─── EXERCISE INPUT ───
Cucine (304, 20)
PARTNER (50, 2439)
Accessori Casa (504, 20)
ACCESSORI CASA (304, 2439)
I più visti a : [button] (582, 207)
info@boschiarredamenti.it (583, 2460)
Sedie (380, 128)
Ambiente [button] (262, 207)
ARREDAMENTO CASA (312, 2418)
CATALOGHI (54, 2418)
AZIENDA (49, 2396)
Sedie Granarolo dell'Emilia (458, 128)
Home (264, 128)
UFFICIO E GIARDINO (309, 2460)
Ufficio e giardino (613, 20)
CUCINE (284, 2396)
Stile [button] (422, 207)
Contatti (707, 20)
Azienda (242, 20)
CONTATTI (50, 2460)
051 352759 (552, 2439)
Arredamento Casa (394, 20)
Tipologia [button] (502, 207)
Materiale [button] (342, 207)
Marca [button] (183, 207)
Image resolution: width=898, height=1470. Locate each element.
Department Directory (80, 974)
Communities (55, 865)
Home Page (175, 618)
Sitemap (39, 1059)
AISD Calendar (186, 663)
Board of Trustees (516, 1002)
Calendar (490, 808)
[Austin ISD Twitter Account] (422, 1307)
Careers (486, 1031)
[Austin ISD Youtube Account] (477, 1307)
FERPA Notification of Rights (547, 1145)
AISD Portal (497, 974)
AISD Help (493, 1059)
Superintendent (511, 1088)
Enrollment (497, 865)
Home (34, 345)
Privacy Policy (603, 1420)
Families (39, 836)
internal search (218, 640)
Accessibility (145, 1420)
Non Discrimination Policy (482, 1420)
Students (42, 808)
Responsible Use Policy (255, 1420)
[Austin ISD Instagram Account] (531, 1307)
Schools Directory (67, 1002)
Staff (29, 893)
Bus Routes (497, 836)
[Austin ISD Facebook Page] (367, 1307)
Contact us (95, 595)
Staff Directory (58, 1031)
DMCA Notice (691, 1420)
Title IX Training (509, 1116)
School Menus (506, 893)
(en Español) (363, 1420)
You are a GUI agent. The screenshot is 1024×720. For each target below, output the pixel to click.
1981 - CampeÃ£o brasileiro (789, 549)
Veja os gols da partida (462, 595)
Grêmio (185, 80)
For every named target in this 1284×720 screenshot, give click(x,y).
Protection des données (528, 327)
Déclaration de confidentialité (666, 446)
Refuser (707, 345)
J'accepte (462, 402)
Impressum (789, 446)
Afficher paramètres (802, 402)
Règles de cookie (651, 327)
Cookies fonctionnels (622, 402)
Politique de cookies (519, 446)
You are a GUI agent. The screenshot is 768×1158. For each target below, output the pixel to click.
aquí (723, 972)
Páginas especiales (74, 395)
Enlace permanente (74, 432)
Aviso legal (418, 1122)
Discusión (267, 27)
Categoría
───
(TO DO):
Rename "Austin ISD" to "AISD" everywhere in the listing above, and reproduce the listing with nothing else changed.

(SOLVED PROBLEM):
Cucine (304, 20)
PARTNER (50, 2439)
Accessori Casa (504, 20)
ACCESSORI CASA (304, 2439)
I più visti a : [button] (582, 207)
info@boschiarredamenti.it (583, 2460)
Sedie (380, 128)
Ambiente [button] (262, 207)
ARREDAMENTO CASA (312, 2418)
CATALOGHI (54, 2418)
AZIENDA (49, 2396)
Sedie Granarolo dell'Emilia (458, 128)
Home (264, 128)
UFFICIO E GIARDINO (309, 2460)
Ufficio e giardino (613, 20)
CUCINE (284, 2396)
Stile [button] (422, 207)
Contatti (707, 20)
Azienda (242, 20)
CONTATTI (50, 2460)
051 352759 (552, 2439)
Arredamento Casa (394, 20)
Tipologia [button] (502, 207)
Materiale [button] (342, 207)
Marca [button] (183, 207)
Image resolution: width=898, height=1470. Locate each element.
Department Directory (80, 974)
Communities (55, 865)
Home Page (175, 618)
Sitemap (39, 1059)
AISD Calendar (186, 663)
Board of Trustees (516, 1002)
Calendar (490, 808)
[AISD Twitter Account] (422, 1307)
Careers (486, 1031)
[AISD Youtube Account] (477, 1307)
FERPA Notification of Rights (547, 1145)
AISD Portal (497, 974)
AISD Help (493, 1059)
Superintendent (511, 1088)
Enrollment (497, 865)
Home (34, 345)
Privacy Policy (603, 1420)
Families (39, 836)
internal search (218, 640)
Accessibility (145, 1420)
Non Discrimination Policy (482, 1420)
Students (42, 808)
Responsible Use Policy (255, 1420)
[AISD Instagram Account] (531, 1307)
Schools Directory (67, 1002)
Staff (29, 893)
Bus Routes (497, 836)
[AISD Facebook Page] (367, 1307)
Contact us (95, 595)
Staff Directory (58, 1031)
DMCA Notice (691, 1420)
Title IX Training (509, 1116)
School Menus (506, 893)
(en Español) (363, 1420)
You are a GUI agent. The screenshot is 1024×720. For each target below, output the pixel to click.
1981 - CampeÃ£o brasileiro (789, 549)
Veja os gols da partida (462, 595)
Grêmio (185, 80)
For every named target in this 1284×720 screenshot, give click(x,y).
Protection des données (528, 327)
Déclaration de confidentialité (666, 446)
Refuser (707, 345)
J'accepte (462, 402)
Impressum (789, 446)
Afficher paramètres (802, 402)
Règles de cookie (651, 327)
Cookies fonctionnels (622, 402)
Politique de cookies (519, 446)
You are a GUI agent. The screenshot is 768×1158. For each target below, output the pixel to click.
aquí (723, 972)
Páginas especiales (74, 395)
Enlace permanente (74, 432)
Aviso legal (418, 1122)
Discusión (267, 27)
Categoría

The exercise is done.